I spent an entire morning crying over this ESPN story of Madison Holleran, a freshman at the University of Pennsylvania who killed herself last year, leaping off the ninth level of a parking garage in downtown Philadelphia.
She was convinced she was a failure. And if you have never experienced depression, you will probably be incredibly confused when you read the article, because you will think, “But she’s so loved, so talented, so beautiful – how can that be?” But do read it. Please read it.
There was no widespread Internet connectivity back in the 1980s, but back then, high school yearbooks and morning school announcement and even the local newspaper did what Facebook and Instagram do now: present an upbeat image of the lives of teenagers, where everyone is happy and successful and talented and beautiful. And if you aren’t, you aren’t pictured at all.
It’s only been now, in my late 40s, that I’ve learned just how unhappy so many beautiful people around me were in high school, how much they were struggling. And it’s only now that some of my closest friends have learned just how unhappy I was in my first two years at university, how much I struggled, how much I felt like I was on the verge of a colossal failure. As I read this story, of how afraid Madison Holleran was of failure, of disappointing people, it brought back so many memories of my own struggles. It’s mind-boggling that she could feel this way when it’s obvious she is SO loved, that people around her would do ANYTHING for her – I didn’t have nearly so much support. But, of course, that’s what depression does, it twists your mind, it twists reality. You cannot be reasoned-with – your mind isn’t working right.
And the most pressing thought of all: If she quit, wasn’t she just a failure? Wouldn’t that be the first in what would become a lifetime of letdowns?
Throughout my freshman and sophomore years, I felt like I was one failure away from being exposed as the total loser I believed I was, the utter fraud I believed myself to be. If I couldn’t make it at a public state university that took anyone with a heartbeat and ability to pay, I had no backup for somewhere else – the university I was attending, the one I could afford, was my backup, when I realized I couldn’t attend my first choice, in another state, nor my second choice, in California, because the person I was going to go there with backed out.

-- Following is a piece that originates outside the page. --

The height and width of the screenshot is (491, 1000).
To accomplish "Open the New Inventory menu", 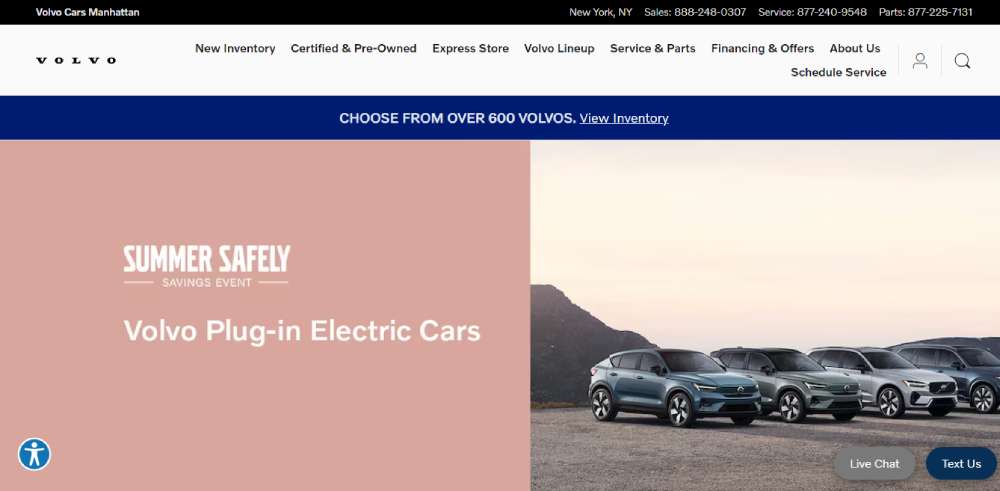I will 235,48.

I could not grasp the idea that things would get better, that I could survive it, and that people around me probably were NOT judging me – and if they were, screw ’em.
But things did get better, I did survive it, and I gradually stopped constantly comparing myself to other people (though I do still compare sometimes). And it was time, more than anything, that got me through it. I still grapple with insecurity and fears of failure, but nothing – NOTHING – like I did in high school and at university. I so wish Madison Holleran could have held out – even for just one year, because I think she would have realized all this as well.